= MATERIAL SUPPLIED =
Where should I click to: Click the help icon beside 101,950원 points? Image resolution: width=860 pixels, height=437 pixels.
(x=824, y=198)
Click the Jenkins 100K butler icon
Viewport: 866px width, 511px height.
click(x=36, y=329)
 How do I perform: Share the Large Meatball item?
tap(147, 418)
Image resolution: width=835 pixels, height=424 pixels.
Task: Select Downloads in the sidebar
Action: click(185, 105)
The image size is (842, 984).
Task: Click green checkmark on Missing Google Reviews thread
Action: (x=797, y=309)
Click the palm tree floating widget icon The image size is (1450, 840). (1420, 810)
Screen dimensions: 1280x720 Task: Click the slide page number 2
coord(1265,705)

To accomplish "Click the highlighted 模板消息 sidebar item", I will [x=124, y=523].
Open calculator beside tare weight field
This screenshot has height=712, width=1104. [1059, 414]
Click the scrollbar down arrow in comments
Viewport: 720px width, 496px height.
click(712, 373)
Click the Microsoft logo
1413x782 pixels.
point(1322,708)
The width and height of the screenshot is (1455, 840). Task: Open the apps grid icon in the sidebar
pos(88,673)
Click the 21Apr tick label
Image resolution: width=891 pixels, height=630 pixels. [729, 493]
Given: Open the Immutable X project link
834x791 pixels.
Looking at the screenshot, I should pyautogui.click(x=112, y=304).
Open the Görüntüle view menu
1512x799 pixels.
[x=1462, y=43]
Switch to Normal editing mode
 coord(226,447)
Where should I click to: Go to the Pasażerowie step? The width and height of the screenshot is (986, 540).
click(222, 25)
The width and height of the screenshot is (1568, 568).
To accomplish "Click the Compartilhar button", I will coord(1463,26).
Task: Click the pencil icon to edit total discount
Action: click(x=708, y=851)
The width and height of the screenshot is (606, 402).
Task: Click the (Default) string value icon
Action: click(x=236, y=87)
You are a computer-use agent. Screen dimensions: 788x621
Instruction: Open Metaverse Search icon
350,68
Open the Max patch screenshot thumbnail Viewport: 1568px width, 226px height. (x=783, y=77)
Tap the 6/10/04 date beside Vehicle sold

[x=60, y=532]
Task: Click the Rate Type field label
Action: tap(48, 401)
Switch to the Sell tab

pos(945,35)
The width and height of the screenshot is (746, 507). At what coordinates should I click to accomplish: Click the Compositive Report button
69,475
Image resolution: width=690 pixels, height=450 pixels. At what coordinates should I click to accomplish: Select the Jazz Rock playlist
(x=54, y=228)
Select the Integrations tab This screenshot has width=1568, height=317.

= PROBLEM STATEMENT =
Update all of the lines above by replacing "Jazz Rock" with "Smooth Jazz", and leave everything else unchanged.

= WRITTEN SOLUTION =
Where should I click to: Click the help icon beside 101,950원 points? Image resolution: width=860 pixels, height=437 pixels.
(x=824, y=198)
Click the Jenkins 100K butler icon
Viewport: 866px width, 511px height.
click(x=36, y=329)
 How do I perform: Share the Large Meatball item?
tap(147, 418)
Image resolution: width=835 pixels, height=424 pixels.
Task: Select Downloads in the sidebar
Action: click(185, 105)
The image size is (842, 984).
Task: Click green checkmark on Missing Google Reviews thread
Action: (x=797, y=309)
Click the palm tree floating widget icon The image size is (1450, 840). (1420, 810)
Screen dimensions: 1280x720 Task: Click the slide page number 2
coord(1265,705)

To accomplish "Click the highlighted 模板消息 sidebar item", I will [x=124, y=523].
Open calculator beside tare weight field
This screenshot has height=712, width=1104. [1059, 414]
Click the scrollbar down arrow in comments
Viewport: 720px width, 496px height.
click(712, 373)
Click the Microsoft logo
1413x782 pixels.
point(1322,708)
The width and height of the screenshot is (1455, 840). Task: Open the apps grid icon in the sidebar
pos(88,673)
Click the 21Apr tick label
Image resolution: width=891 pixels, height=630 pixels. [729, 493]
Given: Open the Immutable X project link
834x791 pixels.
Looking at the screenshot, I should pyautogui.click(x=112, y=304).
Open the Görüntüle view menu
1512x799 pixels.
[x=1462, y=43]
Switch to Normal editing mode
 coord(226,447)
Where should I click to: Go to the Pasażerowie step? The width and height of the screenshot is (986, 540).
click(222, 25)
The width and height of the screenshot is (1568, 568).
To accomplish "Click the Compartilhar button", I will coord(1463,26).
Task: Click the pencil icon to edit total discount
Action: click(x=708, y=851)
The width and height of the screenshot is (606, 402).
Task: Click the (Default) string value icon
Action: click(x=236, y=87)
You are a computer-use agent. Screen dimensions: 788x621
Instruction: Open Metaverse Search icon
350,68
Open the Max patch screenshot thumbnail Viewport: 1568px width, 226px height. (x=783, y=77)
Tap the 6/10/04 date beside Vehicle sold

[x=60, y=532]
Task: Click the Rate Type field label
Action: tap(48, 401)
Switch to the Sell tab

pos(945,35)
The width and height of the screenshot is (746, 507). At what coordinates should I click to accomplish: Click the Compositive Report button
69,475
Image resolution: width=690 pixels, height=450 pixels. At what coordinates should I click to accomplish: Select the Smooth Jazz playlist
(x=54, y=228)
Select the Integrations tab This screenshot has width=1568, height=317.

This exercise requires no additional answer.